* **Task directions**
Which lines of the data contain the string "submenu"? Copy every one.

BEGIN Input data

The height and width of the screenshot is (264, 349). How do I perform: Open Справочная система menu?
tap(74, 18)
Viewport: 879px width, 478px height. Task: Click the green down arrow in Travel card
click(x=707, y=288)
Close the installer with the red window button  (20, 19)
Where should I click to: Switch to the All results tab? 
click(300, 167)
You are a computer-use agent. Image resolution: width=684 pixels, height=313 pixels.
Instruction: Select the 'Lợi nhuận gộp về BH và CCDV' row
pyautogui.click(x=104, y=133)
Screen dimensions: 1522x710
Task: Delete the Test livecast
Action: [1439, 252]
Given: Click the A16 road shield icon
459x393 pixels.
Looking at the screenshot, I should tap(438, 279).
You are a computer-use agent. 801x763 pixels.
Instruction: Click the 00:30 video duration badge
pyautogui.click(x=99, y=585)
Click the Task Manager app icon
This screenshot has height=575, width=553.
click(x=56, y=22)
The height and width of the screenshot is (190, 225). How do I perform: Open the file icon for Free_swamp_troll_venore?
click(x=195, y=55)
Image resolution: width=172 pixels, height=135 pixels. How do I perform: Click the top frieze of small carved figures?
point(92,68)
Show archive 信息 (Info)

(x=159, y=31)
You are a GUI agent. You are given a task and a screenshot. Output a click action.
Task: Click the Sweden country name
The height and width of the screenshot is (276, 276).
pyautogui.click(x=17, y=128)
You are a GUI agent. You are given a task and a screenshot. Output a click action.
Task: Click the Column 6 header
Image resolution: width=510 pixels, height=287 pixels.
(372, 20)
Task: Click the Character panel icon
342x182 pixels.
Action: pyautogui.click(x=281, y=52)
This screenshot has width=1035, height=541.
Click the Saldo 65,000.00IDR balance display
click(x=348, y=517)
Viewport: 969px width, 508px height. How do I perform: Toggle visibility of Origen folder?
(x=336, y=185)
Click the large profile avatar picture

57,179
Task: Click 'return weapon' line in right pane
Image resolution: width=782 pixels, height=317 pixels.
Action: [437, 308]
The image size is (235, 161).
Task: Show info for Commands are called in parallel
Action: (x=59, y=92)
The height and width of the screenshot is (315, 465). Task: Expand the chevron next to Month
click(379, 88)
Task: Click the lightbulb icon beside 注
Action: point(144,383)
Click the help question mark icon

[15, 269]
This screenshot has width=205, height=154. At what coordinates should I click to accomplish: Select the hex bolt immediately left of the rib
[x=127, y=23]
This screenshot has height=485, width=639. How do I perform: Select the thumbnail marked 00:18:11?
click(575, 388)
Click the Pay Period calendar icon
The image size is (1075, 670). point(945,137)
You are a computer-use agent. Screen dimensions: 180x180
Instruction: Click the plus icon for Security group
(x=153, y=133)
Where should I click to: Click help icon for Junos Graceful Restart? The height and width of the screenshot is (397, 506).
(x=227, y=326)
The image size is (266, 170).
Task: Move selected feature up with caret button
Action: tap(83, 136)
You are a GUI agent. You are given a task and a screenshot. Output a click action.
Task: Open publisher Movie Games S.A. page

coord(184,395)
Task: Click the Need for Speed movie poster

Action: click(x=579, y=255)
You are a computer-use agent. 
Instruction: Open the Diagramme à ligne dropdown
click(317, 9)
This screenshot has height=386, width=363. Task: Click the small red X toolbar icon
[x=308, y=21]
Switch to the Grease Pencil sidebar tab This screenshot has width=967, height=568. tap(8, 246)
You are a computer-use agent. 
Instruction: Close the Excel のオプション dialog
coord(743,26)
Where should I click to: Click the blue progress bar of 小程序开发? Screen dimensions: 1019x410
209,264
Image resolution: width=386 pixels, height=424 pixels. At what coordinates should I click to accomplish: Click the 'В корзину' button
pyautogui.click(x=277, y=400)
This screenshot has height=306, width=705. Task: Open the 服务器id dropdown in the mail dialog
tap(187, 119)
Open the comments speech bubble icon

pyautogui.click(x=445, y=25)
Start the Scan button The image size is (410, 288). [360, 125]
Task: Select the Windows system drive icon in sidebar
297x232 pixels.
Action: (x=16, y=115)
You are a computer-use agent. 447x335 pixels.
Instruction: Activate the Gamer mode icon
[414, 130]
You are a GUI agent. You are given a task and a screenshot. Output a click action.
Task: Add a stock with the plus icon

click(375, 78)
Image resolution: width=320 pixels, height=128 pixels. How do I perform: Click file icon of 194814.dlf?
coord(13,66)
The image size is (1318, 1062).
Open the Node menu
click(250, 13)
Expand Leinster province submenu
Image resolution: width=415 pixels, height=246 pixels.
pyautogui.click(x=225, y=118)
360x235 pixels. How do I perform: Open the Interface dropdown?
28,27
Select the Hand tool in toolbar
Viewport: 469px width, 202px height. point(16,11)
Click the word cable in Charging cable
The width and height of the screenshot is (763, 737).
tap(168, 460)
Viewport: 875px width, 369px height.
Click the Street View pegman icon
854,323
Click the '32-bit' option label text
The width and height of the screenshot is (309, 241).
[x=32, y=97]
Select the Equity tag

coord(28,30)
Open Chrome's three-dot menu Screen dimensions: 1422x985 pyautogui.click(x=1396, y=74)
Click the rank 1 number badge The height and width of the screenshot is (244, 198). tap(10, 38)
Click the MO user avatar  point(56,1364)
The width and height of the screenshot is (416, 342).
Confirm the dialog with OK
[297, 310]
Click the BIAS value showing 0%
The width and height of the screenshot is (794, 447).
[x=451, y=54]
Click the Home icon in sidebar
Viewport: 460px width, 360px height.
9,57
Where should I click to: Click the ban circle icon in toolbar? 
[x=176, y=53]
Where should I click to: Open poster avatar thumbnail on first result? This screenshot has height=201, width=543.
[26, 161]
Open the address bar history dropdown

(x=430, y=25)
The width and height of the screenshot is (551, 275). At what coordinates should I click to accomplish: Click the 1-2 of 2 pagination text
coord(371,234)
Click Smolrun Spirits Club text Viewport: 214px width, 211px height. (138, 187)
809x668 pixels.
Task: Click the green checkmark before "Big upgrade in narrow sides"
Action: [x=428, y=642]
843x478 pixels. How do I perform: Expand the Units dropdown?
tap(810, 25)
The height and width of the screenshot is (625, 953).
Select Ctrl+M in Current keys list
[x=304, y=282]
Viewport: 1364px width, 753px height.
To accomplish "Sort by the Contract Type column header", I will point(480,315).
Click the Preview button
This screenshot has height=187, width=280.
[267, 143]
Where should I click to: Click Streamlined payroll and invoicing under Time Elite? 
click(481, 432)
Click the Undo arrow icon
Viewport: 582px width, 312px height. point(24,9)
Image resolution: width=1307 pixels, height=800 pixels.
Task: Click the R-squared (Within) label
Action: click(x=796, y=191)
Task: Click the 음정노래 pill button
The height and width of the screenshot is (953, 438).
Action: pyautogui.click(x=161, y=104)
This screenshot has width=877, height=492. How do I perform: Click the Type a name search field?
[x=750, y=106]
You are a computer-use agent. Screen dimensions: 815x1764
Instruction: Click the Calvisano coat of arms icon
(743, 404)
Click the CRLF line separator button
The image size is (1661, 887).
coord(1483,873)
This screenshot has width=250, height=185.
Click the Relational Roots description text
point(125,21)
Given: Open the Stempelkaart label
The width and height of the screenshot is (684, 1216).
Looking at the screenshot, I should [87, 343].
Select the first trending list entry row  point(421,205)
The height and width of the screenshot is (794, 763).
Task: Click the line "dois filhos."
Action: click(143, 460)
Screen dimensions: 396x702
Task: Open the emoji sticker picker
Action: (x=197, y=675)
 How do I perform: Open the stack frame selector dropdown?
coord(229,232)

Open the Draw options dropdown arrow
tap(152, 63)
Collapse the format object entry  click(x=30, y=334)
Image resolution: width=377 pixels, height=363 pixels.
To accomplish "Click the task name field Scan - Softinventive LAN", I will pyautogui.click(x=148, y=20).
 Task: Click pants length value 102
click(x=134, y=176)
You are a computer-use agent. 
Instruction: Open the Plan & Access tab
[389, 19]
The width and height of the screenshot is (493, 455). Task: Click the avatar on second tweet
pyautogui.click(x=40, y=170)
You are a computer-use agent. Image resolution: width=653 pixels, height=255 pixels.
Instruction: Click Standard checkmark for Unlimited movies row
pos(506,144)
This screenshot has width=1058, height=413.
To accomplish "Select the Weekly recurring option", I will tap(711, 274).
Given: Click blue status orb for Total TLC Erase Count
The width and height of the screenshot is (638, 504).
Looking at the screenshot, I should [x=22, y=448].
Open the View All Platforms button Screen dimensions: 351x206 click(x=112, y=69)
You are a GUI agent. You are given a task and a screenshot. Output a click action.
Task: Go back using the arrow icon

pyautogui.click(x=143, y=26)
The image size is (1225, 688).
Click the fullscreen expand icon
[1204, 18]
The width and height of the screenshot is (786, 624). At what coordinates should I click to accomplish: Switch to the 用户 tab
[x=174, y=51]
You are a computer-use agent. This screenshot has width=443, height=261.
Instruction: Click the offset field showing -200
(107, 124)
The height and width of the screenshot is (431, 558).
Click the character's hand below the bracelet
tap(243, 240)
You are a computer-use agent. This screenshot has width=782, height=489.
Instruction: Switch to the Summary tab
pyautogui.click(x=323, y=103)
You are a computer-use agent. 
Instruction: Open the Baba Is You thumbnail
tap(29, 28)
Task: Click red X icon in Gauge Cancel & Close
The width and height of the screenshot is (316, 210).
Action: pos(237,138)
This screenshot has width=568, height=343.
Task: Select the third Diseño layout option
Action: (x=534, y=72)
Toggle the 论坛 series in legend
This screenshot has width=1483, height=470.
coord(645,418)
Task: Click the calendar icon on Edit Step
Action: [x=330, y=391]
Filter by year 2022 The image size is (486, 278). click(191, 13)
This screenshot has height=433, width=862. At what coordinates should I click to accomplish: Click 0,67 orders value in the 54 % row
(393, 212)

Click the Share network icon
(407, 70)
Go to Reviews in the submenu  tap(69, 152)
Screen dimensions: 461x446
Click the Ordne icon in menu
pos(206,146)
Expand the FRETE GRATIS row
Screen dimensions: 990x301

END Input data

* **Response**
Expand Leinster province submenu
Go to Reviews in the submenu  tap(69, 152)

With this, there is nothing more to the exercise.